An AI system for editing music in videos

GistNoesis · on July 7, 2018

Link to the Official Page with paper and demo: http://sound-of-pixels.csail.mit.edu/

kr4 · on July 7, 2018

Does anyone know of anything similar which can extract human voice out of a video which has other noises including fans, people coughing, electric generator etc?
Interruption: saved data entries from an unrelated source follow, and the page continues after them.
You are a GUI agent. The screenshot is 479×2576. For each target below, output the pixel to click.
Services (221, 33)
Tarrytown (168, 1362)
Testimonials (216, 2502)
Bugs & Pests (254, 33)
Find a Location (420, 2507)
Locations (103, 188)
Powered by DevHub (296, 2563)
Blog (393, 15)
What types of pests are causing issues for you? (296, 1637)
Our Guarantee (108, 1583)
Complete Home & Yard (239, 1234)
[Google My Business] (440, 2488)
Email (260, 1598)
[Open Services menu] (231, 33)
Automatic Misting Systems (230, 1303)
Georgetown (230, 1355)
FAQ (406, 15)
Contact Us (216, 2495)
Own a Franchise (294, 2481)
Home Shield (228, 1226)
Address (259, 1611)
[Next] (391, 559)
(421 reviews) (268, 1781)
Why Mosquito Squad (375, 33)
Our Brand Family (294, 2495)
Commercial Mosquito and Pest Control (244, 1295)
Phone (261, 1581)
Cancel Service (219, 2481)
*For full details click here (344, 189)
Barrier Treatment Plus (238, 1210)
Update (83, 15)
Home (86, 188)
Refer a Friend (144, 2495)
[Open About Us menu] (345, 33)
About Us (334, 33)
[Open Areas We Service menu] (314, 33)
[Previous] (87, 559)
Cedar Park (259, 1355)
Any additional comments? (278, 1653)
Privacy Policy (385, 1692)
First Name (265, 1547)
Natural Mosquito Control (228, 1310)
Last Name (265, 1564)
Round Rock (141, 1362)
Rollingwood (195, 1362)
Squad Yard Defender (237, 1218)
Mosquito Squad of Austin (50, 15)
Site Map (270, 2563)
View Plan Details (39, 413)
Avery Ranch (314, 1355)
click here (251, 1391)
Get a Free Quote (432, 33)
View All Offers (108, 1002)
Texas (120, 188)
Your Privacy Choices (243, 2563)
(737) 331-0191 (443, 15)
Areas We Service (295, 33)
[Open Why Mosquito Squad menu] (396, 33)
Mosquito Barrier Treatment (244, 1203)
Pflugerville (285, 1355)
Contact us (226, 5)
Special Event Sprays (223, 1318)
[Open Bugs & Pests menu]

8bitsrule · on July 8, 2018

The human ear.

From what I can hear, most of what's being done is selective filtering. Leaving behind some artifacts and much less fidelity. Similar feats by human engineers have been around for decades. Analog filters/Fourier can be used to put frequency segments into channels (e.g. vocoding), then keeping the useful channels.

Jarwain · on July 7, 2018

I'd imagine one could apply this network to a video of someone speaking

augbog · on July 7, 2018

Yup I believe they announced this at Google I/O Keynote this year actually -- they mentioned that while it might not be enough with just the audio, looking at mouth gestures can give AI enough to know what might be said by whom.

https://www.youtube.com/watch?v=ogfYd705cRs&t=7m0s

pbhjpbhj · on July 7, 2018

Reflecting on your last phrase: I was watching Esports the other day, the player was talking with a very loose mouth and I wondered if he was avoiding being lip-read.

I imagine a lip reading AI would get wide usage. Managers will be wearing face masks to hide their lips. (It's probably doable now to listen with a spy-mic, but it's obvious in a way that using a normal video camera isn't).

laszlokorte · on July 7, 2018

Julia Probst is a german deaf blogger [1] who is famous [2] for lipreading tactical commands given by soccer coaches to their team during a match and posting them on twitter. She is even hired by sport channels on TV to provide the commentator with insight information.

[1] https://twitter.com/einaugenschmaus [2] http://www.sueddeutsche.de/sport/lippenlesen-im-fussball-die...

gtani · on July 9, 2018

You can google "source separation" to get background on this, Stanford has what is supposed to be a nice lib.

https://www.reddit.com/r/MachineLearning/comments/4oewdq/rnn...

https://www.reddit.com/r/MachineLearning/comments/4r92iq/wou...

https://www.reddit.com/r/MachineLearning/comments/66j2i4/p_i...

tgp1 · on July 7, 2018

This might be unrelated but i want to ask this. When on a phone call, many times the sounds of peripheral objects (traffic, horns, fan sounds, keyboard clicks) seem more obvious than the voice of the person. Do you feel feel the same? Is there a scientific explanation for this?

hammock · on July 7, 2018

Many phone systems use some form of automatic ducking, meaning it tries to identify when someone is speaking, and raises their volume while lowering the volume of everyone else. The objective of this is to increase overall intelligibility but it's not perfect. A sudden change in volume on one line, e.g. caused by a car horn or keys typing, can trigger it to think someone else has started speaking

peterlk · on July 7, 2018

I am so excited to see this. I've been waiting for the day that we get a tool that can extract various instrumental parts from music. This isn't there yet, but it's the right direction. If we can get there, music copyright will have another good fight on its hands.